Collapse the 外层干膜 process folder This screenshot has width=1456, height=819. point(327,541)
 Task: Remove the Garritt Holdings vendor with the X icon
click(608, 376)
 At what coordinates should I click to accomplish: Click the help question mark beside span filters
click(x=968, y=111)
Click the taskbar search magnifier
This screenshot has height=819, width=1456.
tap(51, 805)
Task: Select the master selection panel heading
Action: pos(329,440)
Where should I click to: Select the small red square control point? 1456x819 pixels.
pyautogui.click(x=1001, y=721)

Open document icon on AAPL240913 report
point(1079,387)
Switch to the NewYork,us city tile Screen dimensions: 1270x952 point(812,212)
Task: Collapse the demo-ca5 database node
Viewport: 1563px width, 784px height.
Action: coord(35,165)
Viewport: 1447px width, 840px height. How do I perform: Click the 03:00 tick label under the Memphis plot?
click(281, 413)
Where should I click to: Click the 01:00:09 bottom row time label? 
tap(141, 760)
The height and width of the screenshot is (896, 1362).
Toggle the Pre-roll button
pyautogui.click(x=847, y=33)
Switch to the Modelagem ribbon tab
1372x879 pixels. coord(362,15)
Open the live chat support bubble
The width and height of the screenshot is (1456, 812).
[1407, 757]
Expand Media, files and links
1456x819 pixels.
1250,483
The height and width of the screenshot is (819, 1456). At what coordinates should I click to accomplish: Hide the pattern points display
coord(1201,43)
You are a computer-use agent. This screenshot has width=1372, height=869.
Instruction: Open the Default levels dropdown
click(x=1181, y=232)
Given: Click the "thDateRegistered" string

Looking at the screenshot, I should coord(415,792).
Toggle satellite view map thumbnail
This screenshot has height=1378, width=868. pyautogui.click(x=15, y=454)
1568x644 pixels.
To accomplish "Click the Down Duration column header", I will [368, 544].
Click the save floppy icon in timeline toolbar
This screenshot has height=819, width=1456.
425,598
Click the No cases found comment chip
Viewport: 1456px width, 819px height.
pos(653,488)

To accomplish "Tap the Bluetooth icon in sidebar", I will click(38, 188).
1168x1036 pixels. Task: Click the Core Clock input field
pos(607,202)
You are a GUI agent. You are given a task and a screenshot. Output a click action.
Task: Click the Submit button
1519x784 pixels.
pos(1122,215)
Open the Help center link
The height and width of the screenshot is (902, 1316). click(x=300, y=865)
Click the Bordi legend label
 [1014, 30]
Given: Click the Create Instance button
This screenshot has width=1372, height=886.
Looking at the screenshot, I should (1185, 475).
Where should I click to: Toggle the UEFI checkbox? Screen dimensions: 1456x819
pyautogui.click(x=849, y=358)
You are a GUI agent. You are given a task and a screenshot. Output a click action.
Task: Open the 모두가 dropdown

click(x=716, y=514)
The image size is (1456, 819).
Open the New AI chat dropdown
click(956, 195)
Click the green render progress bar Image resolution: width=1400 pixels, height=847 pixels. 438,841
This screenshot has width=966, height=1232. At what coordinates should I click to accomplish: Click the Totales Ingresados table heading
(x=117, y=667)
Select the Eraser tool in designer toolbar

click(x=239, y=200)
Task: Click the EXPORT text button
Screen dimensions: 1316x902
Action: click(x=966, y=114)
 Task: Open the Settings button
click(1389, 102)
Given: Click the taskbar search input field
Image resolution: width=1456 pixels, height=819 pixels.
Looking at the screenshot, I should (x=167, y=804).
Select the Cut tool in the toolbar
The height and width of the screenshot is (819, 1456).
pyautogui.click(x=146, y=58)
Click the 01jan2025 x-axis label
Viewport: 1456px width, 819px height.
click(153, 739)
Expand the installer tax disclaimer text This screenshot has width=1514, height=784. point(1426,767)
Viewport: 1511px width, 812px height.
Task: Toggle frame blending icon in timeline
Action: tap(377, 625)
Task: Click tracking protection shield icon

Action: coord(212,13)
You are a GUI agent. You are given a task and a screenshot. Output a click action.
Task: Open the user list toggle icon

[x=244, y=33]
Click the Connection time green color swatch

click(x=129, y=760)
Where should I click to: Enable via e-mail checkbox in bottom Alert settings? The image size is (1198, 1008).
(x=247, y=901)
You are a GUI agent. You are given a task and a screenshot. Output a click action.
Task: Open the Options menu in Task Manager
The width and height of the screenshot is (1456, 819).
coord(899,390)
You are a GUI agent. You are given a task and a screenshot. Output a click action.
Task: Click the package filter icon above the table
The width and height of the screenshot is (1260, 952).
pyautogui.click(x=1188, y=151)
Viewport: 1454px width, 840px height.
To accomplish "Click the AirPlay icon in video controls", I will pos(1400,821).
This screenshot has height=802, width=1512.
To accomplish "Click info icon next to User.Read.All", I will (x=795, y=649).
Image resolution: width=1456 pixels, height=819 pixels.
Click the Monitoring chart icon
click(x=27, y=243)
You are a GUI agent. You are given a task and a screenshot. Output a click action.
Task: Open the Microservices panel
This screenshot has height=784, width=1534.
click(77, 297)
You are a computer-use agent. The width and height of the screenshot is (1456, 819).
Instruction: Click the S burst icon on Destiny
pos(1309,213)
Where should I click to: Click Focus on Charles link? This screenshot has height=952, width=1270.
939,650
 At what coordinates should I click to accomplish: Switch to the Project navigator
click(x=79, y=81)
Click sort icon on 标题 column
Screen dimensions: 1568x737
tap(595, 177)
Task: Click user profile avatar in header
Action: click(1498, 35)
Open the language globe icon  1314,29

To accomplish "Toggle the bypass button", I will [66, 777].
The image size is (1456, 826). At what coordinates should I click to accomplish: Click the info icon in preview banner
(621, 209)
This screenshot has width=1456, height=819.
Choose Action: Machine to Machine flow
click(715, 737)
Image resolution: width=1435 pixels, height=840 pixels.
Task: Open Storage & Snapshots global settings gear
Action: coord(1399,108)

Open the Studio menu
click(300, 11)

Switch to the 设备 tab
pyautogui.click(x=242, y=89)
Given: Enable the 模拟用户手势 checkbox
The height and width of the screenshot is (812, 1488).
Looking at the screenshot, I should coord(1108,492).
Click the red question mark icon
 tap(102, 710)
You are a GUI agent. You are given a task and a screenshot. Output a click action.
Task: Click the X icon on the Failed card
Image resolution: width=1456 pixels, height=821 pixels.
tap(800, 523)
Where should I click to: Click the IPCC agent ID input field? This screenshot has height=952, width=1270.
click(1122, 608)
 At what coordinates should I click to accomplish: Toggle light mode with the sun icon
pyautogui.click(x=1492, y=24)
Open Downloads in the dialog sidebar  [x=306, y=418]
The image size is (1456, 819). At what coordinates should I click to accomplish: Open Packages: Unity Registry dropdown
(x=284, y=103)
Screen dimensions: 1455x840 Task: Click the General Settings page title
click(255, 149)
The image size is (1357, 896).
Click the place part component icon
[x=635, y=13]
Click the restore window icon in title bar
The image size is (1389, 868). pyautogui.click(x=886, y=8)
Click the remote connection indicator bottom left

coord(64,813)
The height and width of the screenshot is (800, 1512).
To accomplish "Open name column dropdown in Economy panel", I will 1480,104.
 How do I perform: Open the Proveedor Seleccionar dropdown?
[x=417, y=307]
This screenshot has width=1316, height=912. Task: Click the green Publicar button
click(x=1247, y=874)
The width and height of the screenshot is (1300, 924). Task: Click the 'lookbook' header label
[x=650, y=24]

┄┄┄┄┄┄

Task to complete:
Exact transcription of the records is all that is wanted.

Answer space:
Collapse the 外层干膜 process folder This screenshot has width=1456, height=819. point(327,541)
 Task: Remove the Garritt Holdings vendor with the X icon
click(608, 376)
 At what coordinates should I click to accomplish: Click the help question mark beside span filters
click(x=968, y=111)
Click the taskbar search magnifier
This screenshot has height=819, width=1456.
tap(51, 805)
Task: Select the master selection panel heading
Action: pos(329,440)
Where should I click to: Select the small red square control point? 1456x819 pixels.
pyautogui.click(x=1001, y=721)

Open document icon on AAPL240913 report
point(1079,387)
Switch to the NewYork,us city tile Screen dimensions: 1270x952 point(812,212)
Task: Collapse the demo-ca5 database node
Viewport: 1563px width, 784px height.
Action: coord(35,165)
Viewport: 1447px width, 840px height. How do I perform: Click the 03:00 tick label under the Memphis plot?
click(281, 413)
Where should I click to: Click the 01:00:09 bottom row time label? 
tap(141, 760)
The height and width of the screenshot is (896, 1362).
Toggle the Pre-roll button
pyautogui.click(x=847, y=33)
Switch to the Modelagem ribbon tab
1372x879 pixels. coord(362,15)
Open the live chat support bubble
The width and height of the screenshot is (1456, 812).
[1407, 757]
Expand Media, files and links
1456x819 pixels.
1250,483
The height and width of the screenshot is (819, 1456). At what coordinates should I click to accomplish: Hide the pattern points display
coord(1201,43)
You are a computer-use agent. This screenshot has width=1372, height=869.
Instruction: Open the Default levels dropdown
click(x=1181, y=232)
Given: Click the "thDateRegistered" string

Looking at the screenshot, I should coord(415,792).
Toggle satellite view map thumbnail
This screenshot has height=1378, width=868. pyautogui.click(x=15, y=454)
1568x644 pixels.
To accomplish "Click the Down Duration column header", I will [368, 544].
Click the save floppy icon in timeline toolbar
This screenshot has height=819, width=1456.
425,598
Click the No cases found comment chip
Viewport: 1456px width, 819px height.
pos(653,488)

To accomplish "Tap the Bluetooth icon in sidebar", I will click(38, 188).
1168x1036 pixels. Task: Click the Core Clock input field
pos(607,202)
You are a GUI agent. You are given a task and a screenshot. Output a click action.
Task: Click the Submit button
1519x784 pixels.
pos(1122,215)
Open the Help center link
The height and width of the screenshot is (902, 1316). click(x=300, y=865)
Click the Bordi legend label
 [1014, 30]
Given: Click the Create Instance button
This screenshot has width=1372, height=886.
Looking at the screenshot, I should (1185, 475).
Where should I click to: Toggle the UEFI checkbox? Screen dimensions: 1456x819
pyautogui.click(x=849, y=358)
You are a GUI agent. You are given a task and a screenshot. Output a click action.
Task: Open the 모두가 dropdown

click(x=716, y=514)
The image size is (1456, 819).
Open the New AI chat dropdown
click(956, 195)
Click the green render progress bar Image resolution: width=1400 pixels, height=847 pixels. 438,841
This screenshot has width=966, height=1232. At what coordinates should I click to accomplish: Click the Totales Ingresados table heading
(x=117, y=667)
Select the Eraser tool in designer toolbar

click(x=239, y=200)
Task: Click the EXPORT text button
Screen dimensions: 1316x902
Action: click(x=966, y=114)
 Task: Open the Settings button
click(1389, 102)
Given: Click the taskbar search input field
Image resolution: width=1456 pixels, height=819 pixels.
Looking at the screenshot, I should (x=167, y=804).
Select the Cut tool in the toolbar
The height and width of the screenshot is (819, 1456).
pyautogui.click(x=146, y=58)
Click the 01jan2025 x-axis label
Viewport: 1456px width, 819px height.
click(153, 739)
Expand the installer tax disclaimer text This screenshot has width=1514, height=784. point(1426,767)
Viewport: 1511px width, 812px height.
Task: Toggle frame blending icon in timeline
Action: tap(377, 625)
Task: Click tracking protection shield icon

Action: coord(212,13)
You are a GUI agent. You are given a task and a screenshot. Output a click action.
Task: Open the user list toggle icon

[x=244, y=33]
Click the Connection time green color swatch

click(x=129, y=760)
Where should I click to: Enable via e-mail checkbox in bottom Alert settings? The image size is (1198, 1008).
(x=247, y=901)
You are a GUI agent. You are given a task and a screenshot. Output a click action.
Task: Open the Options menu in Task Manager
The width and height of the screenshot is (1456, 819).
coord(899,390)
You are a GUI agent. You are given a task and a screenshot. Output a click action.
Task: Click the package filter icon above the table
The width and height of the screenshot is (1260, 952).
pyautogui.click(x=1188, y=151)
Viewport: 1454px width, 840px height.
To accomplish "Click the AirPlay icon in video controls", I will pos(1400,821).
This screenshot has height=802, width=1512.
To accomplish "Click info icon next to User.Read.All", I will (x=795, y=649).
Image resolution: width=1456 pixels, height=819 pixels.
Click the Monitoring chart icon
click(x=27, y=243)
You are a GUI agent. You are given a task and a screenshot. Output a click action.
Task: Open the Microservices panel
This screenshot has height=784, width=1534.
click(77, 297)
You are a computer-use agent. The width and height of the screenshot is (1456, 819).
Instruction: Click the S burst icon on Destiny
pos(1309,213)
Where should I click to: Click Focus on Charles link? This screenshot has height=952, width=1270.
939,650
 At what coordinates should I click to accomplish: Switch to the Project navigator
click(x=79, y=81)
Click sort icon on 标题 column
Screen dimensions: 1568x737
tap(595, 177)
Task: Click user profile avatar in header
Action: click(1498, 35)
Open the language globe icon  1314,29

To accomplish "Toggle the bypass button", I will [66, 777].
The image size is (1456, 826). At what coordinates should I click to accomplish: Click the info icon in preview banner
(621, 209)
This screenshot has width=1456, height=819.
Choose Action: Machine to Machine flow
click(715, 737)
Image resolution: width=1435 pixels, height=840 pixels.
Task: Open Storage & Snapshots global settings gear
Action: coord(1399,108)

Open the Studio menu
click(300, 11)

Switch to the 设备 tab
pyautogui.click(x=242, y=89)
Given: Enable the 模拟用户手势 checkbox
The height and width of the screenshot is (812, 1488).
Looking at the screenshot, I should coord(1108,492).
Click the red question mark icon
 tap(102, 710)
You are a GUI agent. You are given a task and a screenshot. Output a click action.
Task: Click the X icon on the Failed card
Image resolution: width=1456 pixels, height=821 pixels.
tap(800, 523)
Where should I click to: Click the IPCC agent ID input field? This screenshot has height=952, width=1270.
click(1122, 608)
 At what coordinates should I click to accomplish: Toggle light mode with the sun icon
pyautogui.click(x=1492, y=24)
Open Downloads in the dialog sidebar  [x=306, y=418]
The image size is (1456, 819). At what coordinates should I click to accomplish: Open Packages: Unity Registry dropdown
(x=284, y=103)
Screen dimensions: 1455x840 Task: Click the General Settings page title
click(255, 149)
The image size is (1357, 896).
Click the place part component icon
[x=635, y=13]
Click the restore window icon in title bar
The image size is (1389, 868). pyautogui.click(x=886, y=8)
Click the remote connection indicator bottom left

coord(64,813)
The height and width of the screenshot is (800, 1512).
To accomplish "Open name column dropdown in Economy panel", I will 1480,104.
 How do I perform: Open the Proveedor Seleccionar dropdown?
[x=417, y=307]
This screenshot has width=1316, height=912. Task: Click the green Publicar button
click(x=1247, y=874)
The width and height of the screenshot is (1300, 924). Task: Click the 'lookbook' header label
[x=650, y=24]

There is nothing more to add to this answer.